Health insurance pinch hits home in W.Va.
WHEELING — West Virginians can expect significantly higher costs for 2017 coverage under the Affordable Care Act health insurance exchange than their counterparts in Ohio.
According to an independent guide, healthinsurance.org, West Virginia has only two exchange carriers for 2017: Highmark Blue Cross Blue Shield, which is proposing an average rate increase of 31.82 percent; and CareSource, which is proposing a 49.8-percent average rate increase.
By contrast, 10 exchange carriers plan to offer insurance for Ohio residents in 2017. Two firms — Buckeye Community Health Plan and Medical Health Insuring Corp. of Ohio (Medical Mutual) — plan slight rate decreases, according to healthinsurance.org. The average rate increase proposed by the other eight carriers ranges from 0.85 percent to 39.25 percent.

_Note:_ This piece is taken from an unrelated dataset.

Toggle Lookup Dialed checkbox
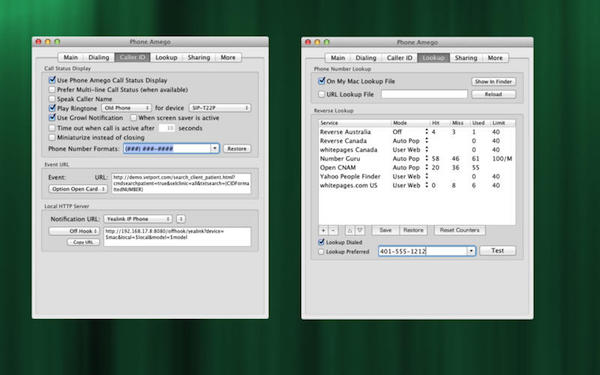 321,242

When compared to Ohio’s statistics, West Virginia has far fewer individuals and insurers participating in the health insurance marketplace. Ohio has five times as many carriers and more than six times the number of enrollees than the Mountain State.
Regarding number of residents enrolled in health insurance exchanges, Louise Norris, a contributor to healthinsurance.org, said, “As of March 2016, there were 33,235 people with effectuated coverage through the West Virginia exchange — up from 29,862 a year earlier.”

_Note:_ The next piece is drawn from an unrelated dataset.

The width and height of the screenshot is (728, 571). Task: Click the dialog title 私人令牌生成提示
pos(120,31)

Norris also said, “As of March 2016, effectuated enrollment in (qualified health plans) through the Ohio exchange stood at 212,046 — about 12 percent higher than it had been in March 2015.”

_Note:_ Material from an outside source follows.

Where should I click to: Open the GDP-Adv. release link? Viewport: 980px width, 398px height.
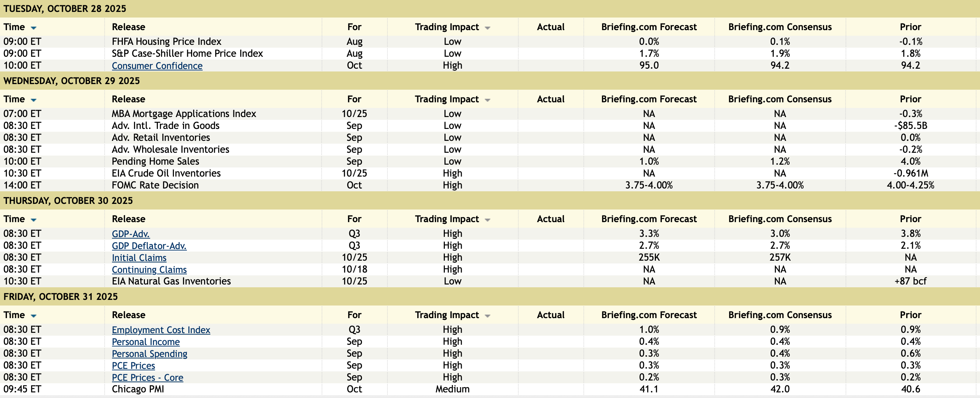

A 40-page research brief prepared by the U.S. Department of Health and Human Services and released Monday, offers details on health plan choice and premiums in the 2017 health insurance marketplace.
One of the tables in the federal report offers a state-by-state comparison of average monthly premiums for the second-lowest-cost silver plans for a 27-year-old, before tax credits, for 2016 and 2017. In states participating in HealthCare.gov — including West Virginia and Ohio — the average increase for next year is 25 percent, while the median change is 16 percent.
The Health and Human Services report indicates a 27-year-old in West Virginia is paying $294 per month in 2016 for the second-lowest-cost silver plan and is likely to pay $386 for that coverage in 2017, resulting in a 32-percent increase. However, a 27-year-old in Ohio has a monthly premium of $222 for that plan now, with a premium of $226 expected next year, for a 2-percent increase.
Another table in the federal report indicates 60 percent of current marketplace enrollees in West Virginia could save on premium costs by switching to the lowest-cost plan within their level — bronze, silver or gold — for an annual average potential savings of $728 in premium costs per enrollee. By contrast, 94 percent of current marketplace enrollees in Ohio could save money by taking the same action, for $1,097 in annual average potential savings in premium costs per enrollee.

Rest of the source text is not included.